*Requirement*. Reproduce the data verbatim, everything from the line containing "Where should I click to: Select Standard" down to the line containing "I will 322,10.", both of those lines included.

Data from a source:
──────────────────────────────

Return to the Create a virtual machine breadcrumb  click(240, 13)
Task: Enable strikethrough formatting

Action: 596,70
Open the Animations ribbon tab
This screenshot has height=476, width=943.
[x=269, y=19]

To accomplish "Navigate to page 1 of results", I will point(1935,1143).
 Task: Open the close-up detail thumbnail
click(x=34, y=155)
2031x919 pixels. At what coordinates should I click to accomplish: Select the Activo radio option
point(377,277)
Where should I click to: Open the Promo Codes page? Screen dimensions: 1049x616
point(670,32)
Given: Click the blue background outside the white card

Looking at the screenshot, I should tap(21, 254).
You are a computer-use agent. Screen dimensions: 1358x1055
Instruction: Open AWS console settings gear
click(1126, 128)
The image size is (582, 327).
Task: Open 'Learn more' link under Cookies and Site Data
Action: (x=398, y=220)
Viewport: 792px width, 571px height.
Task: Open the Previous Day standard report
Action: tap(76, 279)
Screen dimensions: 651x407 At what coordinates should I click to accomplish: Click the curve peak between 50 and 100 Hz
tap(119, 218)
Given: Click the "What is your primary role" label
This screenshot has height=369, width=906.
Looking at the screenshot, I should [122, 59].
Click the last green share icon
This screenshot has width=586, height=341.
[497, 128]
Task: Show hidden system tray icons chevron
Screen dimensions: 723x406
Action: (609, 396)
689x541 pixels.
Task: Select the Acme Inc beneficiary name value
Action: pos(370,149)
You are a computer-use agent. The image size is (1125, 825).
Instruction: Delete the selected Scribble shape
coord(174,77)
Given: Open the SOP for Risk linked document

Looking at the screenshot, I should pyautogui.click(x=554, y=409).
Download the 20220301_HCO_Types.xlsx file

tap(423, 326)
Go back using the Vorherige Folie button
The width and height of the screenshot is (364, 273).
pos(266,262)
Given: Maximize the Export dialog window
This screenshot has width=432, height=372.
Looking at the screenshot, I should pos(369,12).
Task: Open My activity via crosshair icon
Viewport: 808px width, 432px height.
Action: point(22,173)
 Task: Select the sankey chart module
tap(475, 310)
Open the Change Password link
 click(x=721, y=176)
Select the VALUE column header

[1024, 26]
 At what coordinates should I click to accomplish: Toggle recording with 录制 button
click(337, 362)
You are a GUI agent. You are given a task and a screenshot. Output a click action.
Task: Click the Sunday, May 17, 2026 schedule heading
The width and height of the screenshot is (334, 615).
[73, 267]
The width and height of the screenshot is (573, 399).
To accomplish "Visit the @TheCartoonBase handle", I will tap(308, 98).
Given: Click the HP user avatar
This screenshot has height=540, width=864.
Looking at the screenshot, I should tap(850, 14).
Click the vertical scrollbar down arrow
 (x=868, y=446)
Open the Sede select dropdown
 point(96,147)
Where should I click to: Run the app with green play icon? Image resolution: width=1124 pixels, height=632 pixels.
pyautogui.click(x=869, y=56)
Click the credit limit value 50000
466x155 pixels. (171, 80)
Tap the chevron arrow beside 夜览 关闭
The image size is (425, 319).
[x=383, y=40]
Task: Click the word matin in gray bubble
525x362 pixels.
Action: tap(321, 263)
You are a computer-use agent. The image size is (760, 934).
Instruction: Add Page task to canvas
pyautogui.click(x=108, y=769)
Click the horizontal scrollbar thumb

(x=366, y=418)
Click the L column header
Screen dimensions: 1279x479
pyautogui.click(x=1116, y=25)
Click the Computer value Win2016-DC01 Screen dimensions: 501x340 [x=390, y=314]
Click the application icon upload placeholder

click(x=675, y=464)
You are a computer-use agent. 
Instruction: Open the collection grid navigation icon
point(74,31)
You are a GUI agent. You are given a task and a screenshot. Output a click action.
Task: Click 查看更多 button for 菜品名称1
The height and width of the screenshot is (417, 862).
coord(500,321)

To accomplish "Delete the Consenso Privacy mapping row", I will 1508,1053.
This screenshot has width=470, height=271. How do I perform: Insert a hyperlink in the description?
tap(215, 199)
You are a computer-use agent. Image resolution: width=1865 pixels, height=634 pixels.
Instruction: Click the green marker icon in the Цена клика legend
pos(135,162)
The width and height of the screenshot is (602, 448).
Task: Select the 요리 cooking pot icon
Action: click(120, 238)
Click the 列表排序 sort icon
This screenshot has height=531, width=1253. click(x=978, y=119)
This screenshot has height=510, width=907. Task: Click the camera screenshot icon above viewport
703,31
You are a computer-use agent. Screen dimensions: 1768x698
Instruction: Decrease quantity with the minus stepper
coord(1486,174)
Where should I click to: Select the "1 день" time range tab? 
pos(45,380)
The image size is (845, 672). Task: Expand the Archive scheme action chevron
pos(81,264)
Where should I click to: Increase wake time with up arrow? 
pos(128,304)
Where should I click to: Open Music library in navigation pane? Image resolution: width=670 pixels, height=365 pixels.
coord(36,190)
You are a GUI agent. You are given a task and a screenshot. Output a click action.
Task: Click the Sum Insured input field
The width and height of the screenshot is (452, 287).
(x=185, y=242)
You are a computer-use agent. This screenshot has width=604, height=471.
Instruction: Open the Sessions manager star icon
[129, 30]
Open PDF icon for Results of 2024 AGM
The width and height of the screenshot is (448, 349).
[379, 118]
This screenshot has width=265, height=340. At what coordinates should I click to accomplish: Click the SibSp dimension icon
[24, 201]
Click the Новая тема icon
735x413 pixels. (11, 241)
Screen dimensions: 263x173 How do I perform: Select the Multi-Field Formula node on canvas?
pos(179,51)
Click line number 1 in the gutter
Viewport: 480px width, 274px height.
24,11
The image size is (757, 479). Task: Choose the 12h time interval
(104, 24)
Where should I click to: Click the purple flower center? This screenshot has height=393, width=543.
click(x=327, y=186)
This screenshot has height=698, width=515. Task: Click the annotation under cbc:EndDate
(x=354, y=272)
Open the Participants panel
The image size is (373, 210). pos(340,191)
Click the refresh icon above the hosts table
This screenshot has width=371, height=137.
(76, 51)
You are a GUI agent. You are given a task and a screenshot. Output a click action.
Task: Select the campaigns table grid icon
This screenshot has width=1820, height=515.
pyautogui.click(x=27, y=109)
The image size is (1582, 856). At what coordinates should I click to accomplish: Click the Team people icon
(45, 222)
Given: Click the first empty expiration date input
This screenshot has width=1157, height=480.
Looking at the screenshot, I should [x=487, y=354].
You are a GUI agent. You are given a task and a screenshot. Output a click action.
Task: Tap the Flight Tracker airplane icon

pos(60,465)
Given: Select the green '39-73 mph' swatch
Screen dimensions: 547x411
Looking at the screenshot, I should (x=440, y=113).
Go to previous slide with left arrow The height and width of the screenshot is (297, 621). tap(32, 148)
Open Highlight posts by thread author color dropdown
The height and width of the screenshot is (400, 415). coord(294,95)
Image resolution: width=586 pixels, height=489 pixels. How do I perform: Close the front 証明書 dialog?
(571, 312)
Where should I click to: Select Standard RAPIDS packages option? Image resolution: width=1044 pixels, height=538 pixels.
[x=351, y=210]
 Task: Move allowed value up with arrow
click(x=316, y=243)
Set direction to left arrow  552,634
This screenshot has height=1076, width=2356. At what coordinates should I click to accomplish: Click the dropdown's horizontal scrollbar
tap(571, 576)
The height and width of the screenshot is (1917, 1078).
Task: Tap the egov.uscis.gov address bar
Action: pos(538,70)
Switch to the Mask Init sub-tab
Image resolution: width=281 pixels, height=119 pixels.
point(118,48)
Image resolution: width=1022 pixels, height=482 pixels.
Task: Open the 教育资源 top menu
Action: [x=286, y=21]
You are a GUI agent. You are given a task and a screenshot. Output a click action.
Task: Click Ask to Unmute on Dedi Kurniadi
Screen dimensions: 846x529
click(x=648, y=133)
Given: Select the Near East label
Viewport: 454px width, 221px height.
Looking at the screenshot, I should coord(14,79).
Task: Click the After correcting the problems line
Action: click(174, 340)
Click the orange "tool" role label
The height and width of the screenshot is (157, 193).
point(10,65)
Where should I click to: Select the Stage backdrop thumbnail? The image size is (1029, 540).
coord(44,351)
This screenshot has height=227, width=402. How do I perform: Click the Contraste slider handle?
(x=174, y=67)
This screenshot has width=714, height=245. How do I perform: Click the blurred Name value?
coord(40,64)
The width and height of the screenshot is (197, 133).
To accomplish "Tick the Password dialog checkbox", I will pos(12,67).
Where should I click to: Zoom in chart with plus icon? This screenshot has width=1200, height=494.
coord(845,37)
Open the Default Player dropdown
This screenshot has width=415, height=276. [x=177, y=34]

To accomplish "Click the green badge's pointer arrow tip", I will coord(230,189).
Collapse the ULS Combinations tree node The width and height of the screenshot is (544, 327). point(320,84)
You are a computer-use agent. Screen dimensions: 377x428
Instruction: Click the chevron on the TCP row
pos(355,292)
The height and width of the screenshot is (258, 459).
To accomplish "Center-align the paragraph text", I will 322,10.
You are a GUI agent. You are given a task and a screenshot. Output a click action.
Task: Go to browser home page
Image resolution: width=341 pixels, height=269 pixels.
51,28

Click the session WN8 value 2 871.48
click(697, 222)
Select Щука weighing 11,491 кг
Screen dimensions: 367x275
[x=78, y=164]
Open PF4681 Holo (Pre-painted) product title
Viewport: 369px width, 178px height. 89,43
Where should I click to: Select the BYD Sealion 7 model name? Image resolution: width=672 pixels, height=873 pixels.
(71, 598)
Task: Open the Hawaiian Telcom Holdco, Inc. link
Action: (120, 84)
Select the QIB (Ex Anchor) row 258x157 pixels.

──────────────────────────────

*Response*.
Where should I click to: Select Standard RAPIDS packages option? Image resolution: width=1044 pixels, height=538 pixels.
[x=351, y=210]
 Task: Move allowed value up with arrow
click(x=316, y=243)
Set direction to left arrow  552,634
This screenshot has height=1076, width=2356. At what coordinates should I click to accomplish: Click the dropdown's horizontal scrollbar
tap(571, 576)
The height and width of the screenshot is (1917, 1078).
Task: Tap the egov.uscis.gov address bar
Action: pos(538,70)
Switch to the Mask Init sub-tab
Image resolution: width=281 pixels, height=119 pixels.
point(118,48)
Image resolution: width=1022 pixels, height=482 pixels.
Task: Open the 教育资源 top menu
Action: [x=286, y=21]
You are a GUI agent. You are given a task and a screenshot. Output a click action.
Task: Click Ask to Unmute on Dedi Kurniadi
Screen dimensions: 846x529
click(x=648, y=133)
Given: Select the Near East label
Viewport: 454px width, 221px height.
Looking at the screenshot, I should coord(14,79).
Task: Click the After correcting the problems line
Action: click(174, 340)
Click the orange "tool" role label
The height and width of the screenshot is (157, 193).
point(10,65)
Where should I click to: Select the Stage backdrop thumbnail? The image size is (1029, 540).
coord(44,351)
This screenshot has height=227, width=402. How do I perform: Click the Contraste slider handle?
(x=174, y=67)
This screenshot has width=714, height=245. How do I perform: Click the blurred Name value?
coord(40,64)
The width and height of the screenshot is (197, 133).
To accomplish "Tick the Password dialog checkbox", I will pos(12,67).
Where should I click to: Zoom in chart with plus icon? This screenshot has width=1200, height=494.
coord(845,37)
Open the Default Player dropdown
This screenshot has width=415, height=276. [x=177, y=34]

To accomplish "Click the green badge's pointer arrow tip", I will coord(230,189).
Collapse the ULS Combinations tree node The width and height of the screenshot is (544, 327). point(320,84)
You are a computer-use agent. Screen dimensions: 377x428
Instruction: Click the chevron on the TCP row
pos(355,292)
The height and width of the screenshot is (258, 459).
To accomplish "Center-align the paragraph text", I will 322,10.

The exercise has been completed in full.